--- START ---
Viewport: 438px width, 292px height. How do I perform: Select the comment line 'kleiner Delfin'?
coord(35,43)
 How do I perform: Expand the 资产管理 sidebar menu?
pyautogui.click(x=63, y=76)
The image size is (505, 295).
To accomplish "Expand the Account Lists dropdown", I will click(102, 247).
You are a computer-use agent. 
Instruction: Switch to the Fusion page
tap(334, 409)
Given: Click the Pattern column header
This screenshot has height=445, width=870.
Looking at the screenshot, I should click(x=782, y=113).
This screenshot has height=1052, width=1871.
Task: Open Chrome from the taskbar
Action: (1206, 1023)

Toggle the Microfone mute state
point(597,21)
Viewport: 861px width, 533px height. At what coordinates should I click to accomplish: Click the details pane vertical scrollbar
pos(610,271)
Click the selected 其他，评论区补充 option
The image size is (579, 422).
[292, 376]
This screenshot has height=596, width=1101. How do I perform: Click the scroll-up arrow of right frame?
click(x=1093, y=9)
--- END ---
### Task prompt
Update the records so that each "How do I perform" becomes "How can I perform", keeping every other line and character as it is.

### Full response
Viewport: 438px width, 292px height. How can I perform: Select the comment line 'kleiner Delfin'?
coord(35,43)
 How can I perform: Expand the 资产管理 sidebar menu?
pyautogui.click(x=63, y=76)
The image size is (505, 295).
To accomplish "Expand the Account Lists dropdown", I will click(102, 247).
You are a computer-use agent. 
Instruction: Switch to the Fusion page
tap(334, 409)
Given: Click the Pattern column header
This screenshot has height=445, width=870.
Looking at the screenshot, I should click(x=782, y=113).
This screenshot has height=1052, width=1871.
Task: Open Chrome from the taskbar
Action: (1206, 1023)

Toggle the Microfone mute state
point(597,21)
Viewport: 861px width, 533px height. At what coordinates should I click to accomplish: Click the details pane vertical scrollbar
pos(610,271)
Click the selected 其他，评论区补充 option
The image size is (579, 422).
[292, 376]
This screenshot has height=596, width=1101. How can I perform: Click the scroll-up arrow of right frame?
click(x=1093, y=9)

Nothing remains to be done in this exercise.